被當麵拒絕的熊廷弼以為自己聽錯了,猶不確定地看向一旁的嶽飛、秦良玉等人。


    見這三人眉目低垂,毫無反應的樣子。


    眉頭如山巒般皺起,笑容逐漸消失。


    熊廷弼本來就對這些不服管理的領主心生厭惡,先前對楊成的好感一掃而空。


    頓時麵露不悅,冷冷地看向這幾人。


    想我熊廷弼為大明據守邊關,抵禦建奴,區區一領主也敢拒絕我的好意。


    一直以來沉穩謀劃的王複明見楊成竟然拒絕,震驚的同時腦中暈暈乎乎。


    熊廷弼在遼西堪稱一手遮天,自己也隻不過交好領地附近官員。


    自己也是第一次見熊廷弼的模樣。


    不過轉念一想便覺得問題不大,我要是有楊再興和嶽飛傍身。


    別說熊廷弼,崇禎帝的麵子我也不給。


    感受到空氣中傳來的壓迫感,王複明輕輕喘氣,暗自觀察場中局勢。


    “恩?”楊再興瞪著雙眼,躍躍欲試地看向熊廷弼等人。


    眼中暗紅精芒湧動。


    似乎在考慮一會打起來,先挾持哪個。


    場中氣氛逐漸壓抑的,王複明趕緊站起來打圓場。


    你們龍虎相爭,可不要殃及我這條小池魚。


    “楊領主何出此言?”王複明拱手問道,“你我先前並肩作戰,奈何兵力不足,隻能將其擊退。”

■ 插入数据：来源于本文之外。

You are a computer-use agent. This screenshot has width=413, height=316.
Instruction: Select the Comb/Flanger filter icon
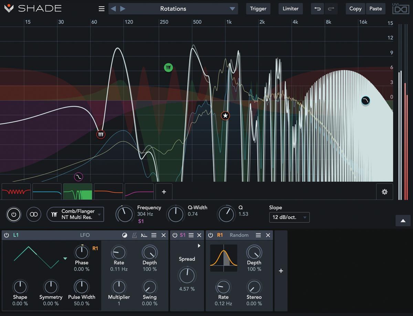[54, 214]
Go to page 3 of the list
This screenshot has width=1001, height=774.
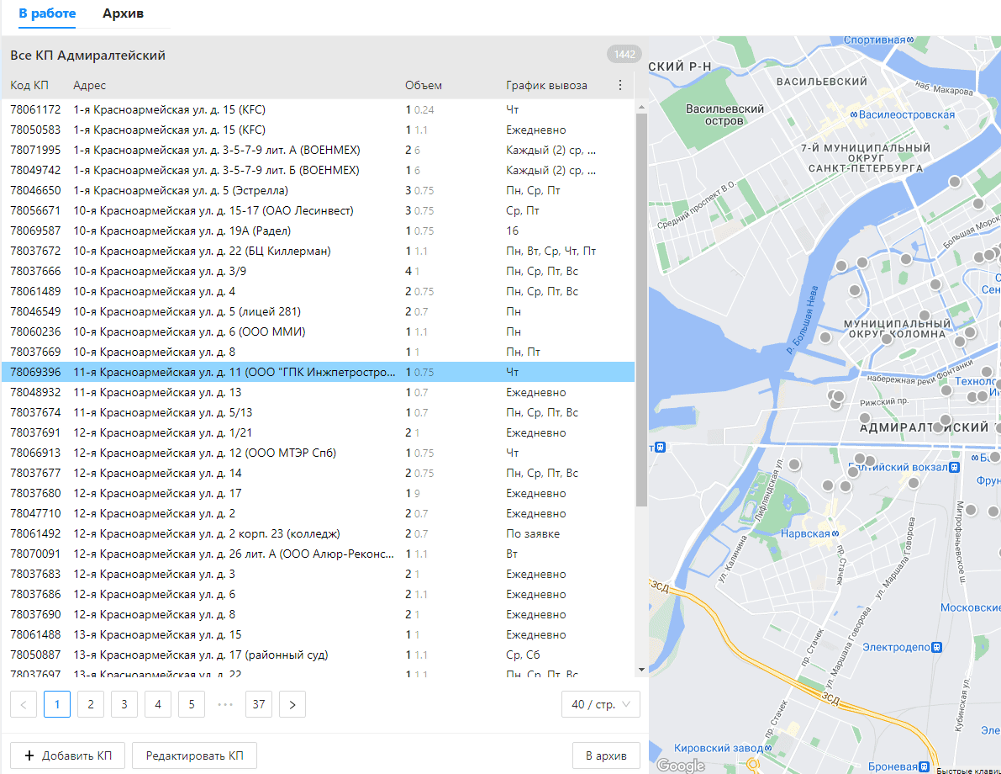[124, 704]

    “如今大軍已至,你我兩方強強聯合,直搗黃龍,將這夥女真人趕迴大山,豈不美哉?”


    “如果楊領主有要求,可以提嘛,我大明地大物博,人才濟濟,相信應該可以滿足你的要求。”


    王複明站在領主的角度,思怵片刻就知道楊成想要什麽。


    他隻不過是路過,怎麽可能僅憑三言兩語就給你打白工。


    而大明和後金有不共戴天之仇,不打不行。


    楊成順著王複明遞來的台階,緩緩說道:“承蒙熊督師厚愛,隻是我軍剛剛血戰後金,此時折損過半,人困馬乏,急需休整。”


    “況且外麵天氣寒冷,我們與沈陽相距兩百餘裏,長途跋涉,恐怕並不可行。”


    緊接著就是堂中一片寂靜。


    熊廷弼低頭輕撫長須,長舒口氣,麵上好看了些。


    陳奇瑜瞥了一眼低頭不語的熊廷弼,起身輕笑道:“楊領主助我大明鎮武堡血戰建奴,我等深感敬佩,容我稟明聖上,必當不吝賞賜,用以彌補楊領主的損傷。”


    “至於幾日後的戰事,咱們可以再細思詳談,並不一定非要攻打沈陽。”


    “既然楊領主人困馬乏,不妨暫時整軍休息,戰起時隻需在中軍後陣掩護我等即可,楊領主以為如何?”


    楊成看著陳奇瑜侃侃而談,不由笑道:“陳大人此言有理,我需與眾將商議才決定,眾將突然來到這苦寒之地,心中很可能有厭戰情緒,我還要好好安撫才行。”


    “我軍中尚武,我最喜歡結交武道豪傑,大明人才濟濟,相信這樣的人應該不少吧。”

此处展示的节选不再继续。